Nel romanzo di Gazmend Kapllani, il fratello di Karl, Frederik, che alla fine di ogni capitolo fa da contraltare alla visione ormai cosmopolita di Karl, ciononostante critica la troppa libertà acquisita con la fine del regime, nella nostalgia di quello. Leggiamo: “Penso: una volta era tutto chiaro, le donne erano donne e gli uomini erano uomini. C’era una gerarchia. C’era un ordine. Le persone sapevano chi erano e cosa volevano. Poi sono arrivati questi tempi moderni, come si suol dire. L’era in cui tutto è diventato brodaglia”. Per arrivare alla soluzione finale: “Con questo enorme inganno, la salvezza è il ritorno all’identità forte e al nazionalismo. Il nazionalismo non è odio per gli altri, è amore per te stesso, per la tua lingua, per la tua nazione, per le tue radici, per la tua razza. (…) Il nazionalismo è disciplina, gerarchia, ordine, purezza, rispetto della natura umana. È il fuoco che purificherà e porterà a sé questo mondo che sta uscendo di senno…”
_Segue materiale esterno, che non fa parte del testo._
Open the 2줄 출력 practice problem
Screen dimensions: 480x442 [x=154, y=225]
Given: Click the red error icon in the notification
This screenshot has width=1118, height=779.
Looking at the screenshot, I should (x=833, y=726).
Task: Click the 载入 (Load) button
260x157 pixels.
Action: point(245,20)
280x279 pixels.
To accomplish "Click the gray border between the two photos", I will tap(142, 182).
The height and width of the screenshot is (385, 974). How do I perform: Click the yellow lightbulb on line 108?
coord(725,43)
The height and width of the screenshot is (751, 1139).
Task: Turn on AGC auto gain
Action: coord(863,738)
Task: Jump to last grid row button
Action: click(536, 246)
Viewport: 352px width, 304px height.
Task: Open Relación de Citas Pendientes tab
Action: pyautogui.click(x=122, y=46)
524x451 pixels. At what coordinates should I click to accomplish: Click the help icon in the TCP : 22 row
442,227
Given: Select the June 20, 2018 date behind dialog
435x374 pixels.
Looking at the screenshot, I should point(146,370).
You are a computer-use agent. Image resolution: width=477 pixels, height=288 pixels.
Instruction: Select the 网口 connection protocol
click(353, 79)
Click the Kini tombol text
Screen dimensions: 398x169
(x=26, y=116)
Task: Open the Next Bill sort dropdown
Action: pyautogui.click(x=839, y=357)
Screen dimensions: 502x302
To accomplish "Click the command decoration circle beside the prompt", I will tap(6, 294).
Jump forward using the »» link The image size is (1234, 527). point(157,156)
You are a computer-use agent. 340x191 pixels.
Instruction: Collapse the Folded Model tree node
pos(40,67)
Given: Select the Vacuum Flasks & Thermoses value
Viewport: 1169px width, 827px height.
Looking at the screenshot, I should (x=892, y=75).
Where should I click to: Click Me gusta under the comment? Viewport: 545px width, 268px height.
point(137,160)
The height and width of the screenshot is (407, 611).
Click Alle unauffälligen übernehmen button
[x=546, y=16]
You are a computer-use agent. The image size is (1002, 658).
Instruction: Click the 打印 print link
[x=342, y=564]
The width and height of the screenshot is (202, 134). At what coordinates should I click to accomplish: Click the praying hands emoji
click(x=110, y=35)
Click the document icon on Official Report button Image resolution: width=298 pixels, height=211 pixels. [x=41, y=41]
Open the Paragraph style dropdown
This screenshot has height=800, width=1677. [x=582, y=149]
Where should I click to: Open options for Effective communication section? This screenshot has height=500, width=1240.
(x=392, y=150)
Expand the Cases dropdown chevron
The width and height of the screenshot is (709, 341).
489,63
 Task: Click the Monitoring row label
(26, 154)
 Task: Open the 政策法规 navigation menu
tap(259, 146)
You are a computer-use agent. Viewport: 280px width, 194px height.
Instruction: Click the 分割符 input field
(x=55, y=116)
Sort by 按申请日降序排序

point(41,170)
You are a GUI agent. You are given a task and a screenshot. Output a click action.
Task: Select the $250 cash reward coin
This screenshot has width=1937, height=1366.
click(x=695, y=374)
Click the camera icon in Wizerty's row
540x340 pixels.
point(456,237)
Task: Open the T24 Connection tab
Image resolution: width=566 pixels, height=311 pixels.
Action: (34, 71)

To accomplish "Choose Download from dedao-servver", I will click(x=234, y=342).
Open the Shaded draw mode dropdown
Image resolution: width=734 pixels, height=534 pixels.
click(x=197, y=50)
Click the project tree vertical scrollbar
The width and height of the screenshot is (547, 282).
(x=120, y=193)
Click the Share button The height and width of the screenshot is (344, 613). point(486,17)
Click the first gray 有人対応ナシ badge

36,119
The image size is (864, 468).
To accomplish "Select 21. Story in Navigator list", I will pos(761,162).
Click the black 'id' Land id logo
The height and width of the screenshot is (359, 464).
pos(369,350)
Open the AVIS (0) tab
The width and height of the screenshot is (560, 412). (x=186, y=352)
Ma, certo, per Karl non è questa la risposta, anche se resta un dubbio forte relativamente al proprio senso di identità. E’ ancora albanese lui? Dubbi esaltati da una serie di eventi, legati alla arcaica mentalità del luogo basata sulla paura, la delazione, l’ipocrisia morale. Il regime è caduto, ma la mentalità è rimasta quella: Karl se ne rende conto quando la più bella ragazza della città, di origine rom, ambita da tutti come sposa, viene uccisa per essere stata scoperta essere l’amante del boss del cemento in città e, per questo, non più la ragazza “pura” che tutti credevano, ma una puttana, al punto da boicottare il suo funerale, con la scritta a lettere cubitali sulla casa stessa della ragazza “Le puttane distruggono la famiglia”.
Quanto ci portiamo di noi dentro, della nostra lingua, cultura, storia, razza, religione (elemento non secondario nel romanzo di Kapllani, considerando il credo religioso – nello specifico l’islam – in un mondo che fino alla dittatura comunista aveva bandito ogni religione) quando fuggiamo dalla nostra terra d’origine? Quanto ci resta di questa identità quando, dopo anni di esilio, ci torniamo? Chi siamo noi? Sta di fatto che, ovunque andiamo, ormai siamo considerati per la nostra origine. “Io sono albanese”: non si sfugge da quella verità. Anche se, nello stesso tempo, ci sentiamo stranieri, diversi… È il destino dell’esule. Ed è, straordinariamente, quest’ultima identità che finisce per accomunare tutti gli esuli e migranti, qualunque sia il loro luogo di fuga e quello di arrivo. Non a caso la dedica che Gazmend mi ha scritto sul suo libro è esemplare: “A Diego per le frontiere e l’esilio che portiamo dentro di noi”.